[Dataset records]
------------------------
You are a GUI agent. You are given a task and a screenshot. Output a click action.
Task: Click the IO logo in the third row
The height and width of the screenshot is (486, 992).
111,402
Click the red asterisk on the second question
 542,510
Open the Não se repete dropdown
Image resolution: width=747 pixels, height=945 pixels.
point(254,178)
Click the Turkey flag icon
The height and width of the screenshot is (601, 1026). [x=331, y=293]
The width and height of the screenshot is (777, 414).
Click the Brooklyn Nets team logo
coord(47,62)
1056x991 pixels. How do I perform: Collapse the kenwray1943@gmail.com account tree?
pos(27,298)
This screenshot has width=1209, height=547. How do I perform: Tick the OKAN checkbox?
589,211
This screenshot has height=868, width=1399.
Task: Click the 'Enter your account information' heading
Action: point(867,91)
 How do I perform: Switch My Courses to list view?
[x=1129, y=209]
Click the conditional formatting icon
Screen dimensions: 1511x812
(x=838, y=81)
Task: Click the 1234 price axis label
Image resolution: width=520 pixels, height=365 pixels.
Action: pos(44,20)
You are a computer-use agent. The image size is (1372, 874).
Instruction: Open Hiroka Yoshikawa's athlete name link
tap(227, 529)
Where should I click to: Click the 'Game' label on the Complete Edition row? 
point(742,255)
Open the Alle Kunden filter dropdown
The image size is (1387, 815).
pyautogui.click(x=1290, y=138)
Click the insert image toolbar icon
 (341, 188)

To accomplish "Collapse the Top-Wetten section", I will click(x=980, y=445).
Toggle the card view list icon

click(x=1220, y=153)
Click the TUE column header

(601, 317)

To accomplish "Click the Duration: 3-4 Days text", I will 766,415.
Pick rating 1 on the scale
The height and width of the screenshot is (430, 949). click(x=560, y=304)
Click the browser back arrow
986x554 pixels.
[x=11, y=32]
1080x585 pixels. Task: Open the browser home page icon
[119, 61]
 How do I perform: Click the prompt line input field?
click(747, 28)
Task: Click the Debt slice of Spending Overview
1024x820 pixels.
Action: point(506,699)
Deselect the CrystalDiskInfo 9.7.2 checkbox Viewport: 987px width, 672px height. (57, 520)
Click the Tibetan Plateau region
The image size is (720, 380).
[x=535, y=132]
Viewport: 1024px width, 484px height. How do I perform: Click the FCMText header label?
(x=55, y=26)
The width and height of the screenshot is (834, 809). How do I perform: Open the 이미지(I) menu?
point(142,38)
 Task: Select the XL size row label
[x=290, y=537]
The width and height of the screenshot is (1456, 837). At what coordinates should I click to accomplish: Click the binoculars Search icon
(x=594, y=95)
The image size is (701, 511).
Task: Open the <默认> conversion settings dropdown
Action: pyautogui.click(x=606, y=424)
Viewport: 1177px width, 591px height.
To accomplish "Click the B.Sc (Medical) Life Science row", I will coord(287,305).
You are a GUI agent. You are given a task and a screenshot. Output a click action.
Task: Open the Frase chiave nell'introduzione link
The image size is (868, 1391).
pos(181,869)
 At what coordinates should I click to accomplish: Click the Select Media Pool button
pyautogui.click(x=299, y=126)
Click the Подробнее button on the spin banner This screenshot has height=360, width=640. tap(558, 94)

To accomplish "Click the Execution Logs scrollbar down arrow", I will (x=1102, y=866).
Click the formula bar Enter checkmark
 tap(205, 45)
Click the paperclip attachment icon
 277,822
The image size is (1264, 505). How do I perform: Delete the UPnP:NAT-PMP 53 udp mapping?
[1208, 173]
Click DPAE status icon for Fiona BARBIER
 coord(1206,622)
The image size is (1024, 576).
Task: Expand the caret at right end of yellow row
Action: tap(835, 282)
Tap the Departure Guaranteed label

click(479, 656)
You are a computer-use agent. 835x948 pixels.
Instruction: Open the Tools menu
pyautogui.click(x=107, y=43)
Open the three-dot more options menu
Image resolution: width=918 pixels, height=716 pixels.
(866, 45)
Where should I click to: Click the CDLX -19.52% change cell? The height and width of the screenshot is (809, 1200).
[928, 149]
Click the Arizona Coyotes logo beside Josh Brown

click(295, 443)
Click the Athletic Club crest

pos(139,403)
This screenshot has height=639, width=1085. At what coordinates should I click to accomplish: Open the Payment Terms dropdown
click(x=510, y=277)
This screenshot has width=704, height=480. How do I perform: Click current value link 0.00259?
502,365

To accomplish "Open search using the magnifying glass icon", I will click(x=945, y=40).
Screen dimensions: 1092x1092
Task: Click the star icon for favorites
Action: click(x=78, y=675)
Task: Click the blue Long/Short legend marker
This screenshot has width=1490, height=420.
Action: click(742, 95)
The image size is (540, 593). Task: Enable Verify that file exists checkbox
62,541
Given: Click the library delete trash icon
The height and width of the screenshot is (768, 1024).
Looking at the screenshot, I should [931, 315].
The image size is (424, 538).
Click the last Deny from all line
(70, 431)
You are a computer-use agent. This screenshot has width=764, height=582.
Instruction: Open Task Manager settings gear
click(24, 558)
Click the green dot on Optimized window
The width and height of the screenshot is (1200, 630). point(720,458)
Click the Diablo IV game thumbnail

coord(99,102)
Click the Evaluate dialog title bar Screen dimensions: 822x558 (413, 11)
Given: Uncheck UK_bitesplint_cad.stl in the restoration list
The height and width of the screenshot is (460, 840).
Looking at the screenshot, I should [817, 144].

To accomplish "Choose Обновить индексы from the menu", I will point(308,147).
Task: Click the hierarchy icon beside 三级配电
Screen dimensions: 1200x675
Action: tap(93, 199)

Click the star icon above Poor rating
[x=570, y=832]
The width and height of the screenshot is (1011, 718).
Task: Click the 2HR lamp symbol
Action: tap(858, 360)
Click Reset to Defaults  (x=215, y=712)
------------------------
• _Activity_
Copy all of the data. Keep every word exactly as it is.

• _Response area_
You are a GUI agent. You are given a task and a screenshot. Output a click action.
Task: Click the IO logo in the third row
The height and width of the screenshot is (486, 992).
111,402
Click the red asterisk on the second question
 542,510
Open the Não se repete dropdown
Image resolution: width=747 pixels, height=945 pixels.
point(254,178)
Click the Turkey flag icon
The height and width of the screenshot is (601, 1026). [x=331, y=293]
The width and height of the screenshot is (777, 414).
Click the Brooklyn Nets team logo
coord(47,62)
1056x991 pixels. How do I perform: Collapse the kenwray1943@gmail.com account tree?
pos(27,298)
This screenshot has width=1209, height=547. How do I perform: Tick the OKAN checkbox?
589,211
This screenshot has height=868, width=1399.
Task: Click the 'Enter your account information' heading
Action: point(867,91)
 How do I perform: Switch My Courses to list view?
[x=1129, y=209]
Click the conditional formatting icon
Screen dimensions: 1511x812
(x=838, y=81)
Task: Click the 1234 price axis label
Image resolution: width=520 pixels, height=365 pixels.
Action: pos(44,20)
You are a computer-use agent. The image size is (1372, 874).
Instruction: Open Hiroka Yoshikawa's athlete name link
tap(227, 529)
Where should I click to: Click the 'Game' label on the Complete Edition row? 
point(742,255)
Open the Alle Kunden filter dropdown
The image size is (1387, 815).
pyautogui.click(x=1290, y=138)
Click the insert image toolbar icon
 (341, 188)

To accomplish "Collapse the Top-Wetten section", I will click(x=980, y=445).
Toggle the card view list icon

click(x=1220, y=153)
Click the TUE column header

(601, 317)

To accomplish "Click the Duration: 3-4 Days text", I will 766,415.
Pick rating 1 on the scale
The height and width of the screenshot is (430, 949). click(x=560, y=304)
Click the browser back arrow
986x554 pixels.
[x=11, y=32]
1080x585 pixels. Task: Open the browser home page icon
[119, 61]
 How do I perform: Click the prompt line input field?
click(747, 28)
Task: Click the Debt slice of Spending Overview
1024x820 pixels.
Action: point(506,699)
Deselect the CrystalDiskInfo 9.7.2 checkbox Viewport: 987px width, 672px height. (57, 520)
Click the Tibetan Plateau region
The image size is (720, 380).
[x=535, y=132]
Viewport: 1024px width, 484px height. How do I perform: Click the FCMText header label?
(x=55, y=26)
The width and height of the screenshot is (834, 809). How do I perform: Open the 이미지(I) menu?
point(142,38)
 Task: Select the XL size row label
[x=290, y=537]
The width and height of the screenshot is (1456, 837). At what coordinates should I click to accomplish: Click the binoculars Search icon
(x=594, y=95)
The image size is (701, 511).
Task: Open the <默认> conversion settings dropdown
Action: pyautogui.click(x=606, y=424)
Viewport: 1177px width, 591px height.
To accomplish "Click the B.Sc (Medical) Life Science row", I will coord(287,305).
You are a GUI agent. You are given a task and a screenshot. Output a click action.
Task: Open the Frase chiave nell'introduzione link
The image size is (868, 1391).
pos(181,869)
 At what coordinates should I click to accomplish: Click the Select Media Pool button
pyautogui.click(x=299, y=126)
Click the Подробнее button on the spin banner This screenshot has height=360, width=640. tap(558, 94)

To accomplish "Click the Execution Logs scrollbar down arrow", I will (x=1102, y=866).
Click the formula bar Enter checkmark
 tap(205, 45)
Click the paperclip attachment icon
 277,822
The image size is (1264, 505). How do I perform: Delete the UPnP:NAT-PMP 53 udp mapping?
[1208, 173]
Click DPAE status icon for Fiona BARBIER
 coord(1206,622)
The image size is (1024, 576).
Task: Expand the caret at right end of yellow row
Action: tap(835, 282)
Tap the Departure Guaranteed label

click(479, 656)
You are a computer-use agent. 835x948 pixels.
Instruction: Open the Tools menu
pyautogui.click(x=107, y=43)
Open the three-dot more options menu
Image resolution: width=918 pixels, height=716 pixels.
(866, 45)
Where should I click to: Click the CDLX -19.52% change cell? The height and width of the screenshot is (809, 1200).
[928, 149]
Click the Arizona Coyotes logo beside Josh Brown

click(295, 443)
Click the Athletic Club crest

pos(139,403)
This screenshot has height=639, width=1085. At what coordinates should I click to accomplish: Open the Payment Terms dropdown
click(x=510, y=277)
This screenshot has width=704, height=480. How do I perform: Click current value link 0.00259?
502,365

To accomplish "Open search using the magnifying glass icon", I will click(x=945, y=40).
Screen dimensions: 1092x1092
Task: Click the star icon for favorites
Action: click(x=78, y=675)
Task: Click the blue Long/Short legend marker
This screenshot has width=1490, height=420.
Action: click(742, 95)
The image size is (540, 593). Task: Enable Verify that file exists checkbox
62,541
Given: Click the library delete trash icon
The height and width of the screenshot is (768, 1024).
Looking at the screenshot, I should [931, 315].
The image size is (424, 538).
Click the last Deny from all line
(70, 431)
You are a computer-use agent. This screenshot has width=764, height=582.
Instruction: Open Task Manager settings gear
click(24, 558)
Click the green dot on Optimized window
The width and height of the screenshot is (1200, 630). point(720,458)
Click the Diablo IV game thumbnail

coord(99,102)
Click the Evaluate dialog title bar Screen dimensions: 822x558 (413, 11)
Given: Uncheck UK_bitesplint_cad.stl in the restoration list
The height and width of the screenshot is (460, 840).
Looking at the screenshot, I should [817, 144].

To accomplish "Choose Обновить индексы from the menu", I will point(308,147).
Task: Click the hierarchy icon beside 三级配电
Screen dimensions: 1200x675
Action: tap(93, 199)

Click the star icon above Poor rating
[x=570, y=832]
The width and height of the screenshot is (1011, 718).
Task: Click the 2HR lamp symbol
Action: tap(858, 360)
Click Reset to Defaults  (x=215, y=712)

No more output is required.